EXERCISE REQUIREMENTS
Copy out, unchanged, the part of the material that runs from its first line through the line containing "Contact Us (85, 5)", with both of those lines included.

-- START --

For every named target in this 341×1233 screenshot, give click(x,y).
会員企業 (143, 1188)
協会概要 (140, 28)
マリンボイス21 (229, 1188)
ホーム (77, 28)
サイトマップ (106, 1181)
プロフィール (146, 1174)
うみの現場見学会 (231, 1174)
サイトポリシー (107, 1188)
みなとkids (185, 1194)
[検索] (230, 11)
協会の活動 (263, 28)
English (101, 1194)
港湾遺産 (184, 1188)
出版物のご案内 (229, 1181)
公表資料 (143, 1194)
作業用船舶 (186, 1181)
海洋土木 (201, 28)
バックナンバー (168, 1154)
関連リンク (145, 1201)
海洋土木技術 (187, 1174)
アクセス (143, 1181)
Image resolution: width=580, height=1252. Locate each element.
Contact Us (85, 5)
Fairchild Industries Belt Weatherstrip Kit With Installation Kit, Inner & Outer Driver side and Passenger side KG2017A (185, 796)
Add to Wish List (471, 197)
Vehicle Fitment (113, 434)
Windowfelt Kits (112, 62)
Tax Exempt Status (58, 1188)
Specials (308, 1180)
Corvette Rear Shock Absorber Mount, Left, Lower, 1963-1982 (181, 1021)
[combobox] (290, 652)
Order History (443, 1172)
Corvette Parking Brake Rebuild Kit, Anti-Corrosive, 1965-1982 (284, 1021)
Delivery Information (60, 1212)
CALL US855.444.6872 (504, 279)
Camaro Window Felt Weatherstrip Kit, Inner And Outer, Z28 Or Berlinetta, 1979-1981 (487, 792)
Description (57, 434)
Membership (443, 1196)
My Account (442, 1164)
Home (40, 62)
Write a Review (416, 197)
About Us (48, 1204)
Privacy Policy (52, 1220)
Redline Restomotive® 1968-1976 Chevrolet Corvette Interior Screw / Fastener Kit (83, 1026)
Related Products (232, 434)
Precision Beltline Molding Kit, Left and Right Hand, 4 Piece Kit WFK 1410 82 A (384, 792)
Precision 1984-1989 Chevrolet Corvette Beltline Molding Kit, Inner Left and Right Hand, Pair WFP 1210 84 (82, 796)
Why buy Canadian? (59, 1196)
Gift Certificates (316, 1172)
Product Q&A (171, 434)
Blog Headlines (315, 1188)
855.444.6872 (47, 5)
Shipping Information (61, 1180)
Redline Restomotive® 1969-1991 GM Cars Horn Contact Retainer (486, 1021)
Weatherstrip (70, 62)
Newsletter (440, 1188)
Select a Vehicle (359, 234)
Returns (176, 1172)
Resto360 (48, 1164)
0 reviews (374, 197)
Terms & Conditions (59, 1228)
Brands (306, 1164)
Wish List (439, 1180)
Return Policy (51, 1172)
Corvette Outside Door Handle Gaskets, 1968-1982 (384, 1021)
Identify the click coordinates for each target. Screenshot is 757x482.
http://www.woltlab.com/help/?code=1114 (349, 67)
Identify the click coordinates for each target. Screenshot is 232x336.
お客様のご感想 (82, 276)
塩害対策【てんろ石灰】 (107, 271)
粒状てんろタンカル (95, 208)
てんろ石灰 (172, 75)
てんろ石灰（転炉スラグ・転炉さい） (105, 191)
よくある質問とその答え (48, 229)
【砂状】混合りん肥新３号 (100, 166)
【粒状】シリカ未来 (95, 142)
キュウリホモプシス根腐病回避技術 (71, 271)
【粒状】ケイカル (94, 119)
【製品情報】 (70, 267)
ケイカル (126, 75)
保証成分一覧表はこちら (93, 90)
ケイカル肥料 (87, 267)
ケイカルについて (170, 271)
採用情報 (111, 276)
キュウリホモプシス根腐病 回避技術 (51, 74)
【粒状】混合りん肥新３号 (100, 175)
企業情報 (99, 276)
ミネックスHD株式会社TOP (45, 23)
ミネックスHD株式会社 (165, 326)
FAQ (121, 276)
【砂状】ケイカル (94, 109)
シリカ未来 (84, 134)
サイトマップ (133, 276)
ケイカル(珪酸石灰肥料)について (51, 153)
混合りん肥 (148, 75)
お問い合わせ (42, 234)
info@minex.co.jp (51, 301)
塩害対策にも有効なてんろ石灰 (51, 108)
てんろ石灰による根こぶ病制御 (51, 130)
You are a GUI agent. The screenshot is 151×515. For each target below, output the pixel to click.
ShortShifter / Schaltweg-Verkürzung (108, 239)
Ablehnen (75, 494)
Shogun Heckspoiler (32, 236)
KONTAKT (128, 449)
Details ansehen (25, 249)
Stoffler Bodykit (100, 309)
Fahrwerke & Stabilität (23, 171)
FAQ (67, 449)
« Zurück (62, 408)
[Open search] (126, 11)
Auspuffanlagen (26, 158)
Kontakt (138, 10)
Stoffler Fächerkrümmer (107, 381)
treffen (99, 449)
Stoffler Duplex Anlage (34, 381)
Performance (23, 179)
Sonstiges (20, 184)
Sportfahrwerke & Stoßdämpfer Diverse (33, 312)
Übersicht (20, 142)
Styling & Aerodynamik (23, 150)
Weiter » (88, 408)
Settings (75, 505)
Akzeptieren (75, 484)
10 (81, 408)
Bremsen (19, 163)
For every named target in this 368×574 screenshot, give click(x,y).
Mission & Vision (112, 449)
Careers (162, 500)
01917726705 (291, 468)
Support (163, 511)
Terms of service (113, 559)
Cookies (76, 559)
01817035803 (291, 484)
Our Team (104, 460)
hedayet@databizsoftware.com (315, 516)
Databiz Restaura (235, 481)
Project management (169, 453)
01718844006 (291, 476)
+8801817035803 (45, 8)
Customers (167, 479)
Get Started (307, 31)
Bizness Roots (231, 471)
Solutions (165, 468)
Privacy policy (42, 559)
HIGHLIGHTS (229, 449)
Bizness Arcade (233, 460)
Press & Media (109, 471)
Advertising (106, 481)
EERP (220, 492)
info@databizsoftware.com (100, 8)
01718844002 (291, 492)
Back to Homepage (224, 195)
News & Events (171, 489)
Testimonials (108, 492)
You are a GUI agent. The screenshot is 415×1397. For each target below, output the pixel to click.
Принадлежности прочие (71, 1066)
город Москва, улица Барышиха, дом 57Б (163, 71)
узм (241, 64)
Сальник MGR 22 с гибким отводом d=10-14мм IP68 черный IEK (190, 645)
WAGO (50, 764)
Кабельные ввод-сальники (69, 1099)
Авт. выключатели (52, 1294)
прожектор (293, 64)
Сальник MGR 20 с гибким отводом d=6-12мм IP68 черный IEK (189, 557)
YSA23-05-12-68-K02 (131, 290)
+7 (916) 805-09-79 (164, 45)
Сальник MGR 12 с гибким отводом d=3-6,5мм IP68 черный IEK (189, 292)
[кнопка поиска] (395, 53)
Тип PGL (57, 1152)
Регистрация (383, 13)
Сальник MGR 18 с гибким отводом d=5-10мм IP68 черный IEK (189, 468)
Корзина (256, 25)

-- END --

RESULT FOR THIS EXERCISE
For every named target in this 341×1233 screenshot, give click(x,y).
会員企業 (143, 1188)
協会概要 (140, 28)
マリンボイス21 (229, 1188)
ホーム (77, 28)
サイトマップ (106, 1181)
プロフィール (146, 1174)
うみの現場見学会 (231, 1174)
サイトポリシー (107, 1188)
みなとkids (185, 1194)
[検索] (230, 11)
協会の活動 (263, 28)
English (101, 1194)
港湾遺産 (184, 1188)
出版物のご案内 (229, 1181)
公表資料 (143, 1194)
作業用船舶 (186, 1181)
海洋土木 (201, 28)
バックナンバー (168, 1154)
関連リンク (145, 1201)
海洋土木技術 (187, 1174)
アクセス (143, 1181)
Image resolution: width=580, height=1252. Locate each element.
Contact Us (85, 5)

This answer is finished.